Aha, so it’s a Web archive created from local files rather than from the actual Web site? Yeah that’s uncommon, although I’d still like to properly support this type of Web archive.

The only time I really need to be able to import web archives from the Finder is when using MyPage to get rid of ads and other useless junk before importing into EF.
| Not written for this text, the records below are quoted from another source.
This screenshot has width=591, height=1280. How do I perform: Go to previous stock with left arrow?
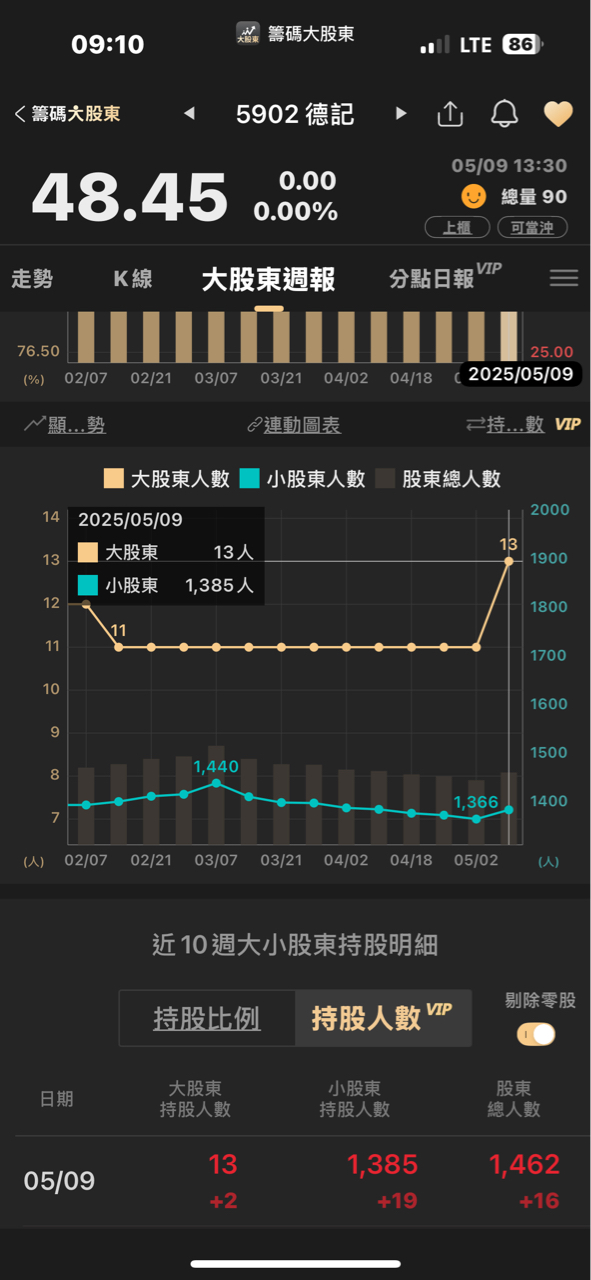coord(189,114)
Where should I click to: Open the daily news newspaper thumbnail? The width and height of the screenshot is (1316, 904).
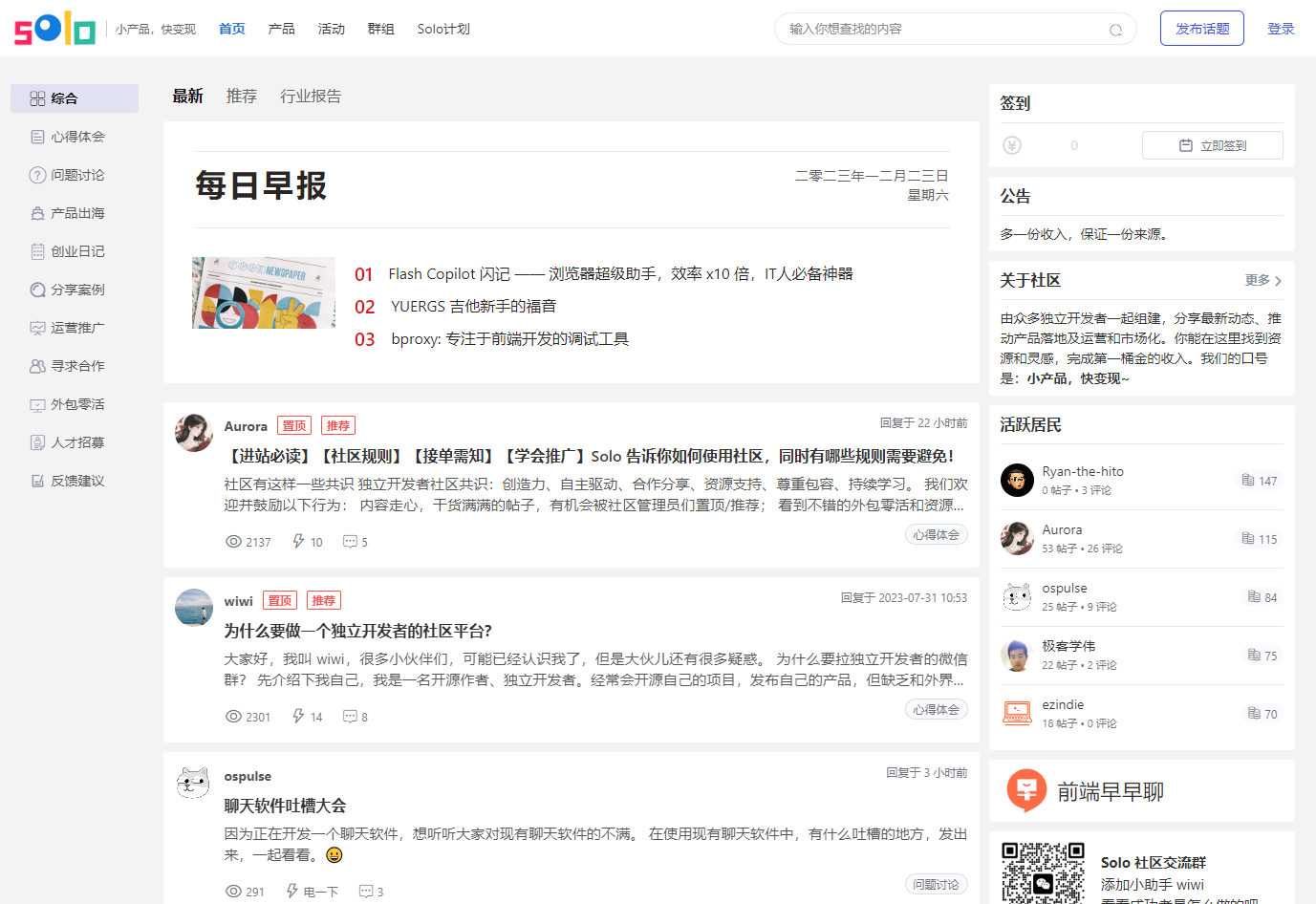[x=264, y=292]
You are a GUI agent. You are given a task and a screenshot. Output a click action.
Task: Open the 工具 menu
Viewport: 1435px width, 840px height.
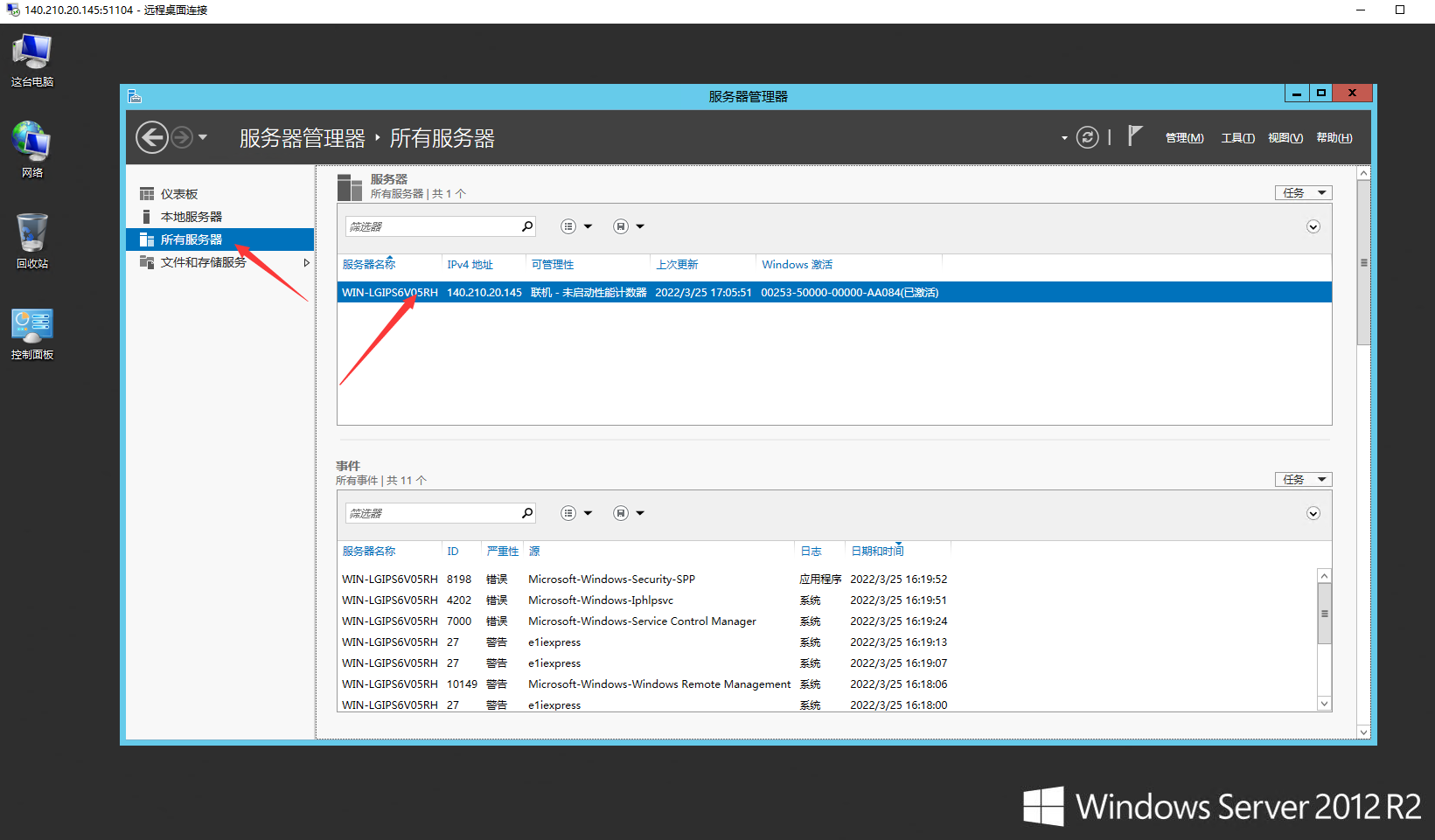point(1237,137)
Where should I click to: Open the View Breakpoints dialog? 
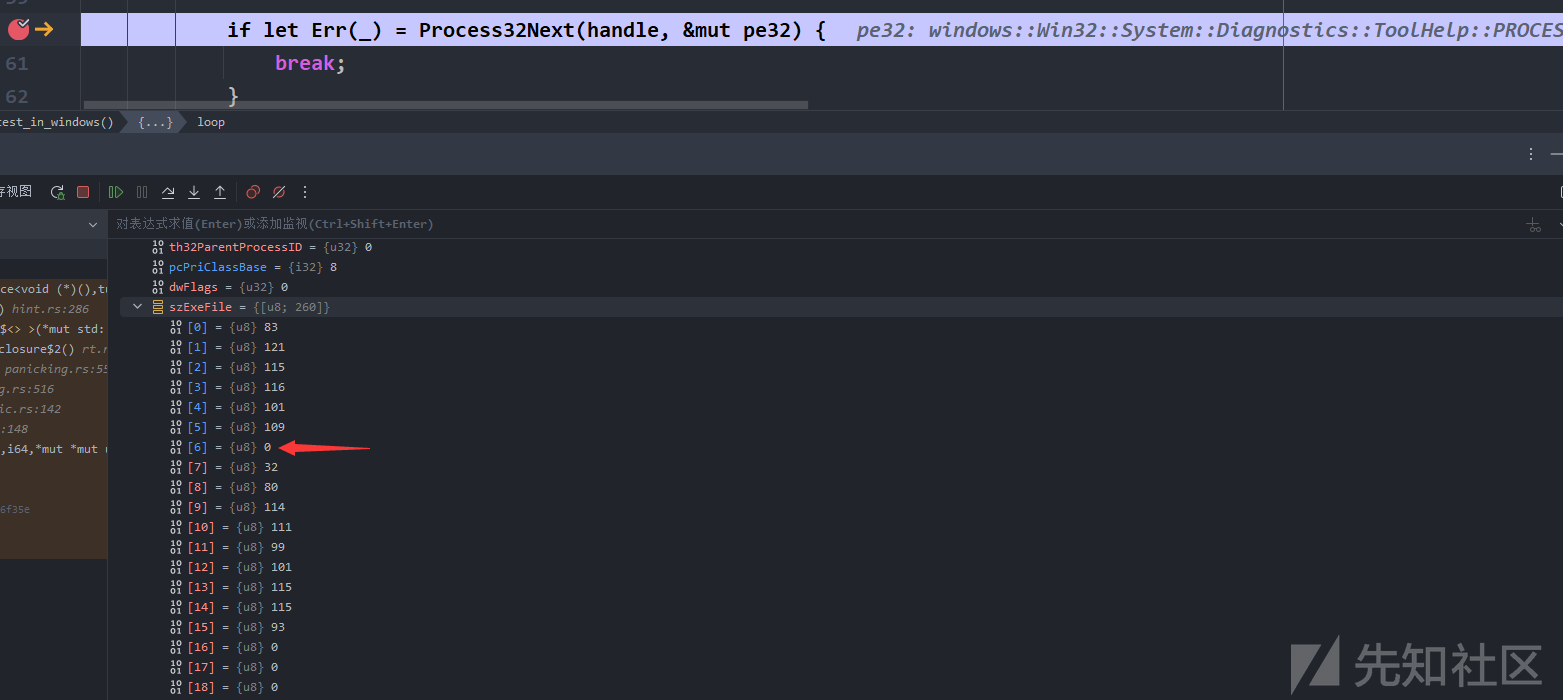pos(253,192)

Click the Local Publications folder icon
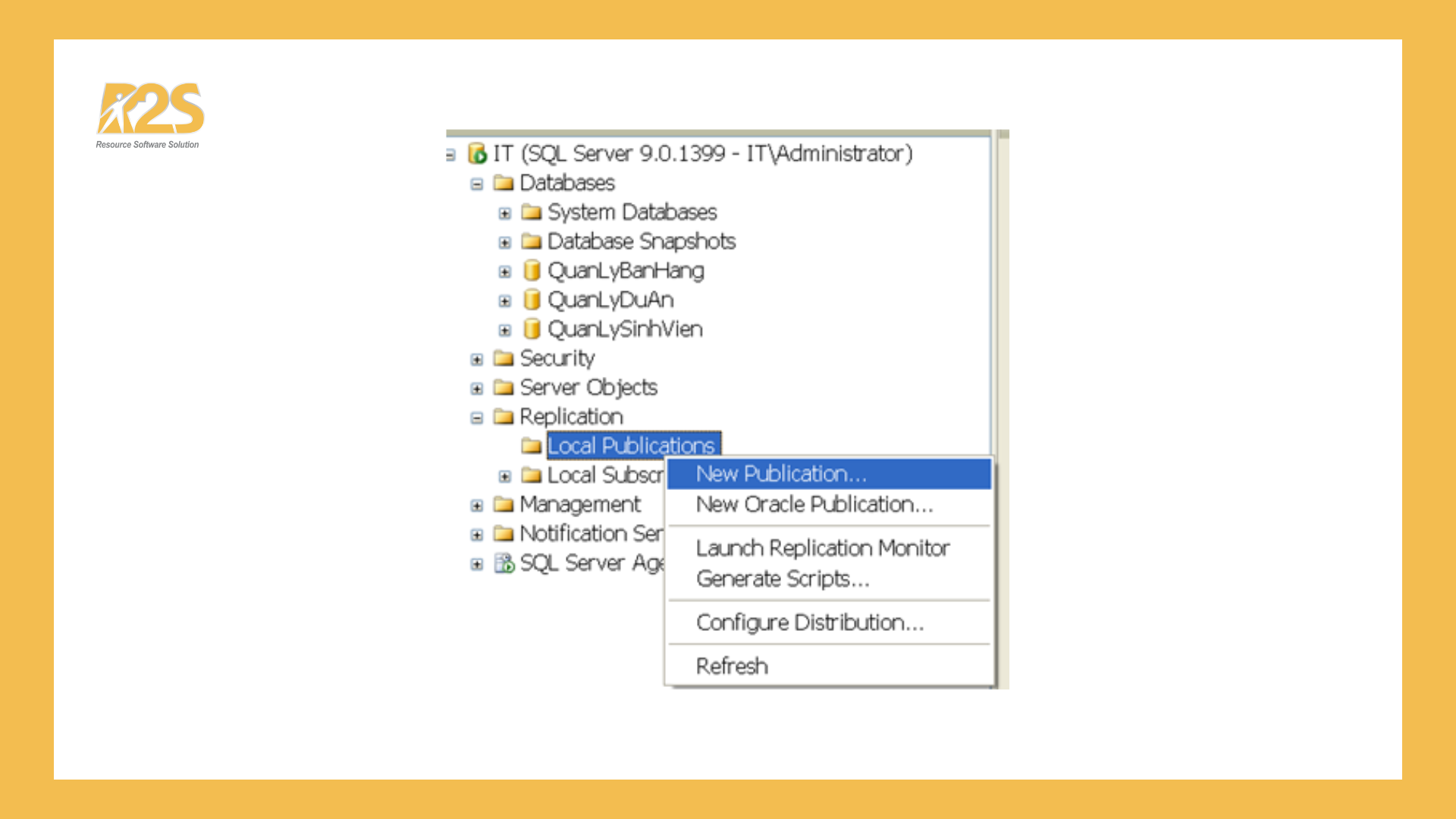point(532,445)
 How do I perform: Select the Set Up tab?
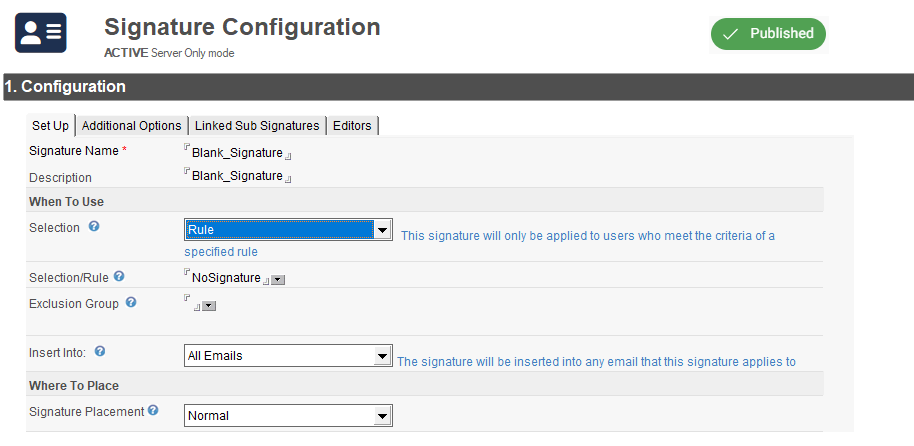coord(50,125)
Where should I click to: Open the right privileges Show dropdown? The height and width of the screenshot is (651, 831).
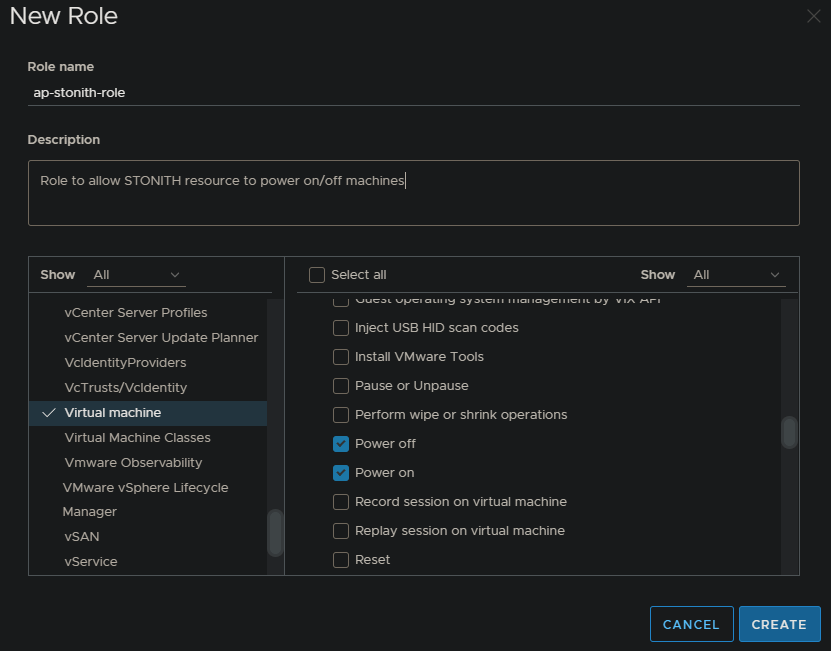(x=737, y=274)
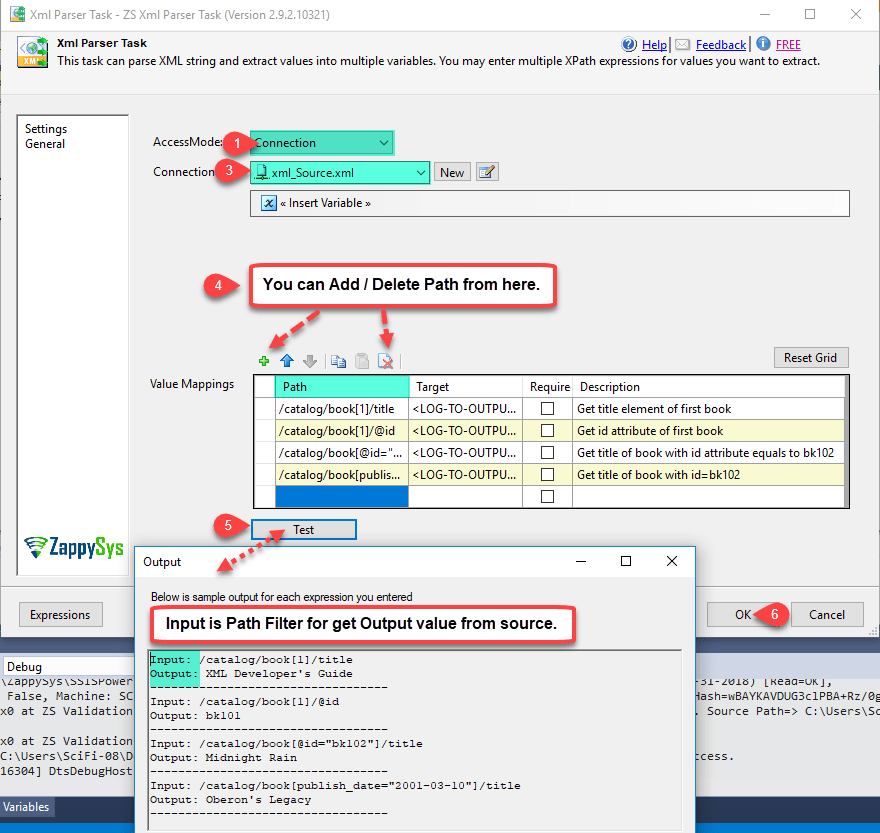Screen dimensions: 880x833
Task: Open the Feedback link
Action: coord(719,44)
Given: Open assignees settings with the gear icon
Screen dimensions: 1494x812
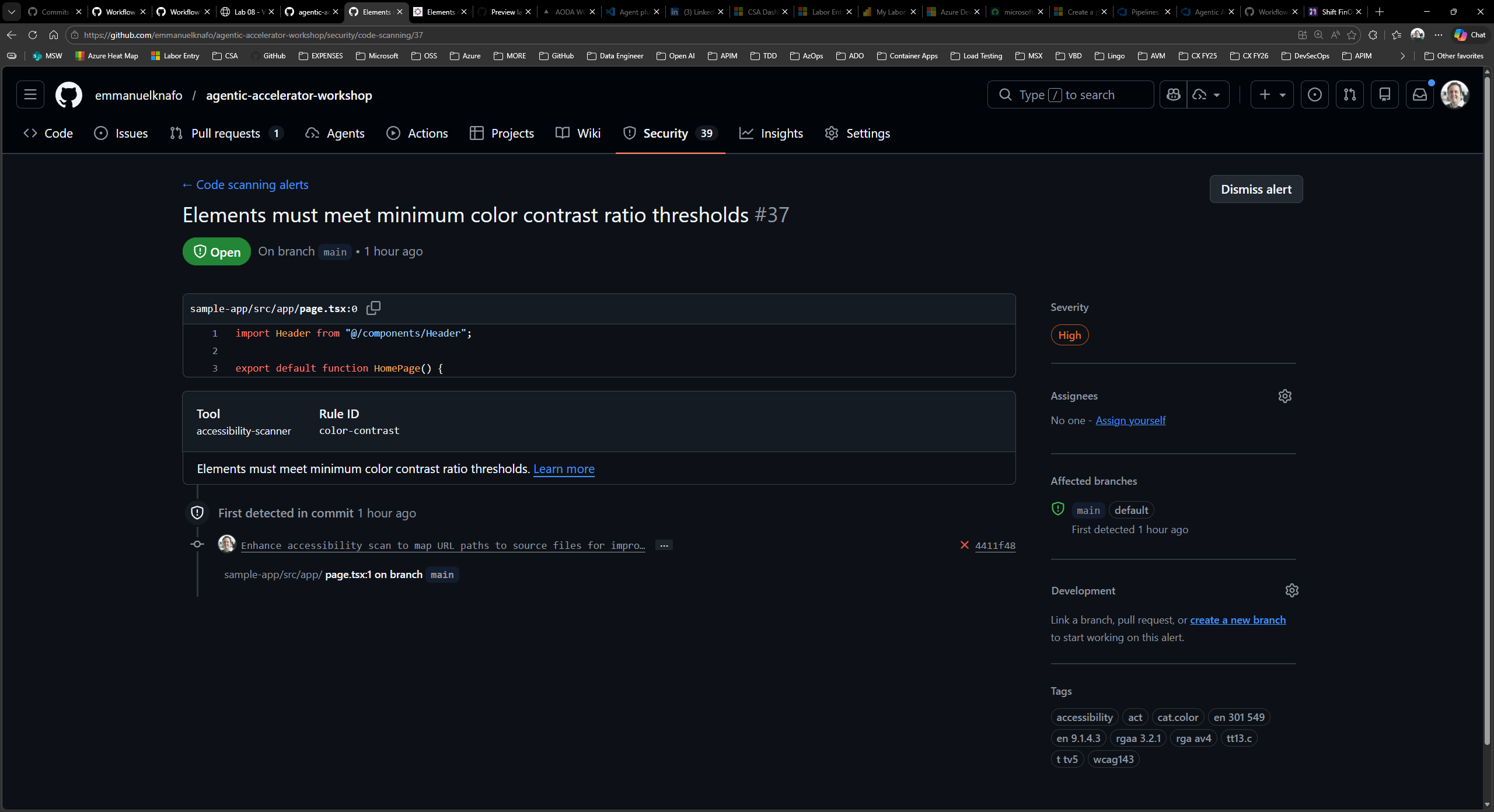Looking at the screenshot, I should pyautogui.click(x=1286, y=396).

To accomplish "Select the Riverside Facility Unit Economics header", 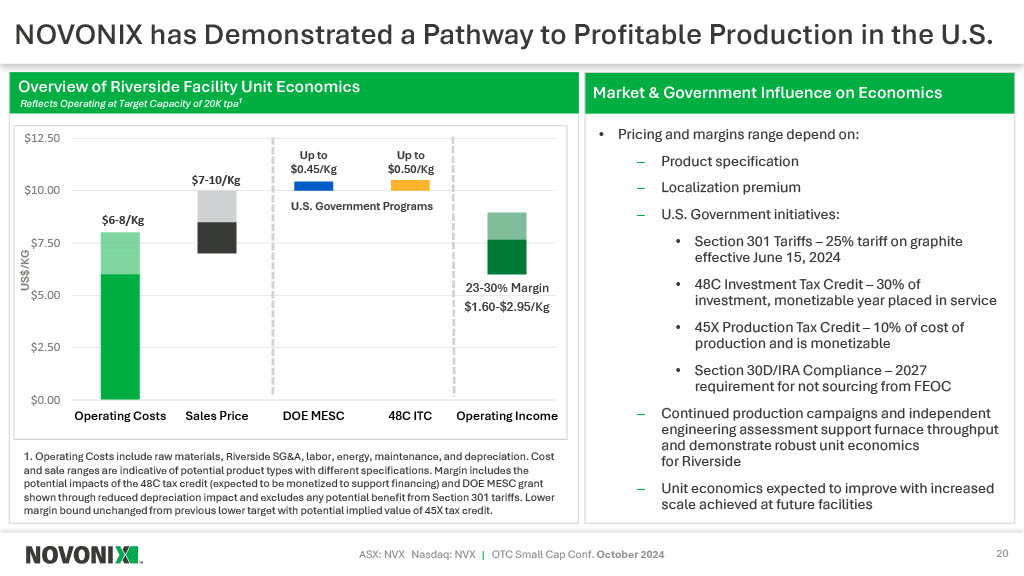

It’s interesting that DEVONthink won’t display it in a WebKit pane (e.g. in Vertical Split View) but renders it fine opened in a separate window.

Yep, that could be useful for trimming fat from pages before saving as RTF(D) and Webarchive documents. Thanks, TA.O! Glad I wandering into this thread. :slight_smile:

The only time I really need to be able to import web archives from the Finder is when using MyPage to get rid of ads and other useless junk before importing into EF.

Yep, that could be useful for trimming fat from pages before saving as RTF(D) and Webarchive documents. Thanks, TA.O!

My pleasure! Glad I could return the favor! Thanks again for your help and time.

This looks really nice. However looking at the description I can’t find out how to export the page when I’m done editing. I’m sure I’m missing something obvious here.

brab - After you’ve finished editing the page, press Esc (or Fn Esc on some Macs), then File > Save as > Web archive. Then import that web archive into EF. The only problem at the moment is that EF will not display or index the page, though it will launch from EF with a double click on the title.

I see, thanks for the explanation.

EagleFiler 1.1.3 includes various workarounds for Web Kit bugs that caused parts of certain Web archives to not be displayed or indexed.

Awesome!
Thank you, Michael! I have tested importing several locally saved Web Archives, and they are now indexed properly. Many thanks!!